Notes

Introduction

The authors propose a new probalistic model that aims to link a known distribution \(\pi(.)\) to another one \(q(.)\) based on diffusion. To achieve it, they iteratively added small amount of noise on the target distribution until it is converted into the known distribution. This process can be seen has a Markov chain that can be learned reversly.

Highlights

They proposed a new iterative framework that allows:

  • To generate data from a known distribution by defining thousands of steps that have a simple functional form.
  • To tract changes through data generation using these simple, incremental steps.
  • To combine different distributions (e.g. with a conditional distribution, you can do inpainting)

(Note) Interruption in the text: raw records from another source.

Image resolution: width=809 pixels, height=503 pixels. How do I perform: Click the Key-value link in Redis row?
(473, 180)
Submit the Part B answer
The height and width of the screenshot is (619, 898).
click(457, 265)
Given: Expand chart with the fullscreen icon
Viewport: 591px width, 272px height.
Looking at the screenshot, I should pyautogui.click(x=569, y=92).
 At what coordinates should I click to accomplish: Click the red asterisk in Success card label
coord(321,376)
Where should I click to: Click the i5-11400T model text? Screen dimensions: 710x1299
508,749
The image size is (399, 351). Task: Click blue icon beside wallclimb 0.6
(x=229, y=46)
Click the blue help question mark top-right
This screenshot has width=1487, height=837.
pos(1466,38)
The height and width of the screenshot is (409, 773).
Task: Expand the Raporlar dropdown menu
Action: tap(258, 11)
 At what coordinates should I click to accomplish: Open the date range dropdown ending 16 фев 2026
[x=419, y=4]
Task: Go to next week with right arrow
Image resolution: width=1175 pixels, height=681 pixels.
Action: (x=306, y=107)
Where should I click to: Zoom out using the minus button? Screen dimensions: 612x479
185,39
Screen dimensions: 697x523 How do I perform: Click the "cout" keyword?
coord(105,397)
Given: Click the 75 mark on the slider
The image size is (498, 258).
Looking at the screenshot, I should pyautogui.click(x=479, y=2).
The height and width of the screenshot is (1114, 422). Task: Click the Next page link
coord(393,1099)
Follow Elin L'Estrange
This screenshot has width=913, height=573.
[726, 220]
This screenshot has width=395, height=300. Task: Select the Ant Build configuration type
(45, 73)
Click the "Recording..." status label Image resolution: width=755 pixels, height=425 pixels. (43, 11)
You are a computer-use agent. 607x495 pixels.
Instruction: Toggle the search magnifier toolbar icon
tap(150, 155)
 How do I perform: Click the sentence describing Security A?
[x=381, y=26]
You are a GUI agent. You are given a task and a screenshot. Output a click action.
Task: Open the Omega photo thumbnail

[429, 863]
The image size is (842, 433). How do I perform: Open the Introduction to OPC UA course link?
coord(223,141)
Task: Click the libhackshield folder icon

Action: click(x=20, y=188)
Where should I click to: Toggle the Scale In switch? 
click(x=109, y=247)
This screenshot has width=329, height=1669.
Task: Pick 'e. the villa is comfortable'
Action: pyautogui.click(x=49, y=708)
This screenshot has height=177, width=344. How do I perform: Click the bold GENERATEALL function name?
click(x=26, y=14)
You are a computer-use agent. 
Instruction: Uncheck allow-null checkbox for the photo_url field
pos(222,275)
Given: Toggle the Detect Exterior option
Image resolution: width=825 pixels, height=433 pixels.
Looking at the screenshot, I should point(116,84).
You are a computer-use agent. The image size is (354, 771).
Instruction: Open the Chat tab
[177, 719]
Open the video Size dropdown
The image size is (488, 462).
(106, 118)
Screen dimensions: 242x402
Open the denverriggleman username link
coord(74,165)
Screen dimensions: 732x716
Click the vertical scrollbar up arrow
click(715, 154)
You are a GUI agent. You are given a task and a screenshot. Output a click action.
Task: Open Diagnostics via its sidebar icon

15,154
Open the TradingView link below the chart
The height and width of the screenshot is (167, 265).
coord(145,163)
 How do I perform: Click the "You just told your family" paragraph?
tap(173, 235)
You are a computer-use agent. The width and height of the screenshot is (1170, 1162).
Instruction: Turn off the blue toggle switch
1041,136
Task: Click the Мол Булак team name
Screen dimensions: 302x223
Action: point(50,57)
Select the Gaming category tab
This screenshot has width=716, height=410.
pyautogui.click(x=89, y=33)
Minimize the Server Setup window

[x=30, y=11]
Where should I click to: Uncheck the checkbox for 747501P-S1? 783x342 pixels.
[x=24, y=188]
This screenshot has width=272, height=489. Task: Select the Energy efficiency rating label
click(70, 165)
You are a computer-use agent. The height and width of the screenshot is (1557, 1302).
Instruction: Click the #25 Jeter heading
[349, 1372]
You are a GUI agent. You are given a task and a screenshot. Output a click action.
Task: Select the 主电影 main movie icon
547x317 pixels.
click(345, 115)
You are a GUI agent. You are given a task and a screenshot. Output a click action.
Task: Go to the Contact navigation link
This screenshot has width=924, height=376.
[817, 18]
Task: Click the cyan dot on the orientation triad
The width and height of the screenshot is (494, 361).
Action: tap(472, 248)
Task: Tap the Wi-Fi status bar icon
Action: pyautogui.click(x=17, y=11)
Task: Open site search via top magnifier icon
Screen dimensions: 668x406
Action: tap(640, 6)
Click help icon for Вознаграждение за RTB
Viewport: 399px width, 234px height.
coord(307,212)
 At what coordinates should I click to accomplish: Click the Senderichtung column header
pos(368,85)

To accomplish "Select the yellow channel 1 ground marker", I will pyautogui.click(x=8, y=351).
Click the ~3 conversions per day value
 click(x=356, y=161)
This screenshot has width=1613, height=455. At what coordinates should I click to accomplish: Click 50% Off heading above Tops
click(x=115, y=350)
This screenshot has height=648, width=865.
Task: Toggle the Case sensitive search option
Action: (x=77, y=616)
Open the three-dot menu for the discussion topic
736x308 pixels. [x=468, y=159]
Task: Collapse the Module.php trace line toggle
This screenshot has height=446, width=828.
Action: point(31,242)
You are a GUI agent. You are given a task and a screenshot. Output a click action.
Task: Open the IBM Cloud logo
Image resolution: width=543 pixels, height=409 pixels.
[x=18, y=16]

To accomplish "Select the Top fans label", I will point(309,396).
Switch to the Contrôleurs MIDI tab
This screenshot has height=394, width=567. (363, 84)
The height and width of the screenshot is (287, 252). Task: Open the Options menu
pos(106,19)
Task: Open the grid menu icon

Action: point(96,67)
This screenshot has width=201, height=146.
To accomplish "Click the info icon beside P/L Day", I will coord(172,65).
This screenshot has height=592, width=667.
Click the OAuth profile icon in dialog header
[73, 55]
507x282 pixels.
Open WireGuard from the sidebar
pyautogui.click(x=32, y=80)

Diffusion probalistic model

“A Markov chain or Markov process is a stochastic model describing a sequence of possible events in which the probability of each event depends only on the state attained in the previous event.” 1

A diffusion probalistic model consists in building a markov chain which allows to switch from a simple known distribution \(\pi(.)\) ( ex : a gaussian distribution ) to a target distribution \(q(.)\) (ex : a kind of image distribution). To obtain that chain they start from the target distribution and add small perturbations thousands of times (eq. time steps) until they obtain the known distribution. This is the forward trajectory.

Forward trajectory

Let

  • \(q(\mathbf{x}^{(0)})\) be the data distribution
  • \(T_{\pi}(\mathbf{y}\mid\mathbf{y}';\beta)\) be a Markov diffusion kernel
  • \(\beta_t\) be a diffusion rate

We can define \(q\left(\mathbf{x}^{(t)} \mid \mathbf{x}^{(t-1)}\right)\) with \(t\) a time step in the Markov chain such as :

\[q\left(\mathbf{x}^{(t)} \mid \mathbf{x}^{(t-1)}\right)=T_\pi\left(\mathbf{x}^{(t)} \mid \mathbf{x}^{(t-1)} ; \beta_t\right)\]

Let’s assume that at \(T\) steps, \(q(\mathbf{x}^{(0...T)})\) is converted into the simple distribution \(\pi(.)\). We can define analytically \(q(\mathbf{x}^{(0...T)})\) such as:

\[q\left(\mathbf{x}^{(0 \cdots T)}\right)=q\left(\mathbf{x}^{(0)}\right) \prod_{t=1}^T q\left(\mathbf{x}^{(t)} \mid \mathbf{x}^{(t-1)}\right) = \pi (\mathbf{x}^T)\]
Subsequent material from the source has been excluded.